Facebook Is No Longer a Democracy
Sorry, democracy fans. The world’s largest virtual nation, a billion citizens strong, just officially became an oligarchy.
You probably weren’t even aware of it, but until Wednesday, you had voting rights on Facebook. The site used to put major changes to its governing documents — that is, the rules for how it treats your information and your privacy — up for a vote.
The last time this happened, however, so few virtual citizens came out to vote that it made the U.S. midterm elections (with their average 40% voter turnout) look like a triumph of participation.

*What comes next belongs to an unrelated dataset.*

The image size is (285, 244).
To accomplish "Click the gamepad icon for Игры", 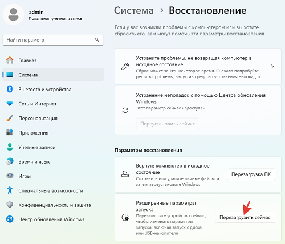I will pos(10,176).
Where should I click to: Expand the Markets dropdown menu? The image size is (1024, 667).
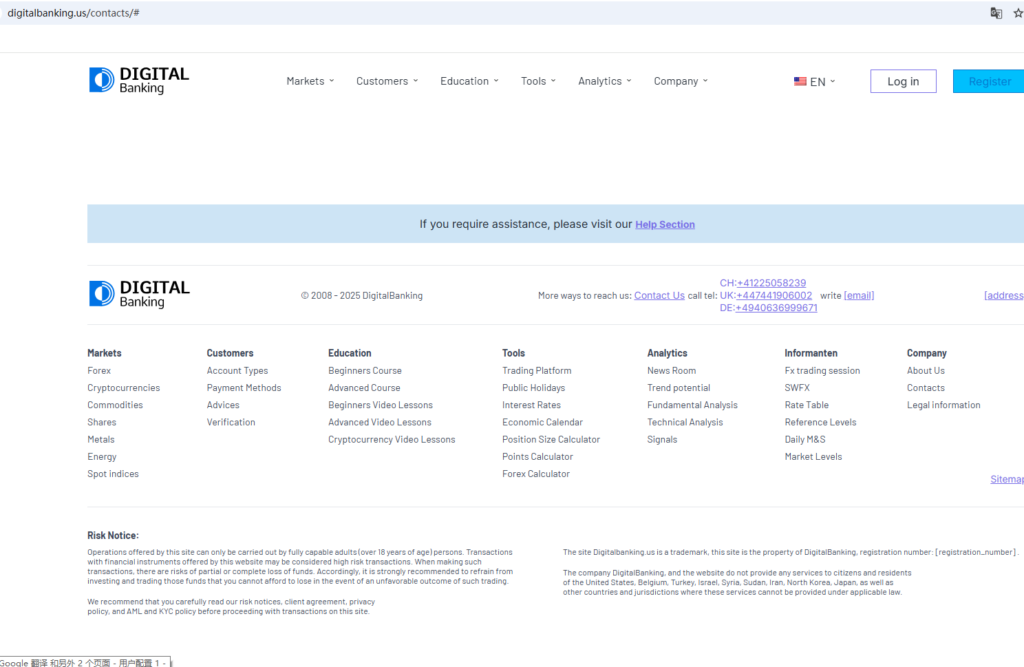click(x=310, y=81)
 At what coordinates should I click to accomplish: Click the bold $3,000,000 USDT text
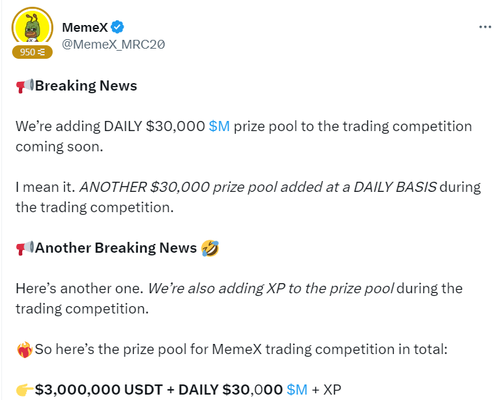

In June, the company proposed two alternative versions of its statement of rights and responsibilities, and let users vote on them for a whole week. A mere 342,632 cast their ballots.
That was roughly 1 in every 2,600 users — or 0.038% of Facebook’s population at the time.
So in the future, Facebook said Wednesday, it would let users comment on proposed changes to the governing documents, but not vote.
“We found that the voting mechanism, which is triggered by a specific number of comments, actually resulted in a system that incentivized the quantity of comments over their quality,” corporate VP Elliot Schrage wrote in a statement (italics his).
“Therefore, we’re proposing to end the voting component of the process in favor of a system that leads to more meaningful feedback and engagement.”
Of course, the true power at Facebook lies where it has officially resided since the IPO: with its shareholders. And specifically with founder and CEO Mark Zuckerberg, who controls a plurality of voting shares.
But giving users the option to vote, even if that option wasn’t much used, gave the site more of a fig leaf that suggested it was out to accomplish a “social mission,” as Zuckerberg’s IPO letter put it. The next time a major change is proposed to Facebook privacy settings that users don’t like, they will have one less outlet to complain about it.
As political pundit Joni Mitchell once put it: Don’t it always seem to go that you don’t know what you’ve got ’til it’s gone?